__TRY IT__:
Whenever a line of the entries below holds the string "text", copy that line and return it.

__INFORMATION SHOWN__:
=====
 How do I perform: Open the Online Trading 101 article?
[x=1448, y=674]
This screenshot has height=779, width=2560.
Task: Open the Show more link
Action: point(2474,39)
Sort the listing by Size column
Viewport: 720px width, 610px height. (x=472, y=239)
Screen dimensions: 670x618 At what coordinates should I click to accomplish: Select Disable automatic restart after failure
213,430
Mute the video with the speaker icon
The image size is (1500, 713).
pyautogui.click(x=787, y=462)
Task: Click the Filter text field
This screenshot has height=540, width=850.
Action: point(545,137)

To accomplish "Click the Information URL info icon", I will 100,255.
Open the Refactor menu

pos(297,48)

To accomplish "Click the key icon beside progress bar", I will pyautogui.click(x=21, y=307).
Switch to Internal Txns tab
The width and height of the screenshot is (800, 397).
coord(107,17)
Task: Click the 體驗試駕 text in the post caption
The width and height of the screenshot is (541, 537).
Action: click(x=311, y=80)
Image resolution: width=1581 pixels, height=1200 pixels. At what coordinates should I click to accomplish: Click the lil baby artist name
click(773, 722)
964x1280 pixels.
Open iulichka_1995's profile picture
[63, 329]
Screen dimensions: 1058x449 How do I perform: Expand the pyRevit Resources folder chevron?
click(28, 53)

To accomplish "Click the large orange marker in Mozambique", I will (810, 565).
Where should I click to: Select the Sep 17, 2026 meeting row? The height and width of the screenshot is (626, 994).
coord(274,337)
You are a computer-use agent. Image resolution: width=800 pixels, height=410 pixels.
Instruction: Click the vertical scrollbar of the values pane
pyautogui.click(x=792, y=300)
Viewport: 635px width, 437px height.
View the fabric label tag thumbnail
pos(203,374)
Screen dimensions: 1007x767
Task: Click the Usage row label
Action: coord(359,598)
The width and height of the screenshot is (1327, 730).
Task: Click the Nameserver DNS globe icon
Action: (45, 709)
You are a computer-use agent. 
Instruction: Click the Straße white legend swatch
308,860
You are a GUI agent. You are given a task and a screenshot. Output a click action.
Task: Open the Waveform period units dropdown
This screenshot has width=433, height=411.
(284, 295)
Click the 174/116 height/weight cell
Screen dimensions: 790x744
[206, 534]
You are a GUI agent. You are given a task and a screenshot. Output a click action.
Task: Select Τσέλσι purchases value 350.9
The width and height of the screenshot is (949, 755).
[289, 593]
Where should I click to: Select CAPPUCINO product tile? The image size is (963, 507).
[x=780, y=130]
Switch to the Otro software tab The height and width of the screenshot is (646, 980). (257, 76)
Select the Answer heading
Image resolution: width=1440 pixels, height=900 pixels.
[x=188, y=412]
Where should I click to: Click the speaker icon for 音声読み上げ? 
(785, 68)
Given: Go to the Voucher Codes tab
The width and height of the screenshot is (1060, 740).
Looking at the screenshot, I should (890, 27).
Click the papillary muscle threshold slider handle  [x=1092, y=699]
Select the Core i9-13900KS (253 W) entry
=====
__TASK OUTPUT__:
Task: Click the Filter text field
Task: Click the 體驗試駕 text in the post caption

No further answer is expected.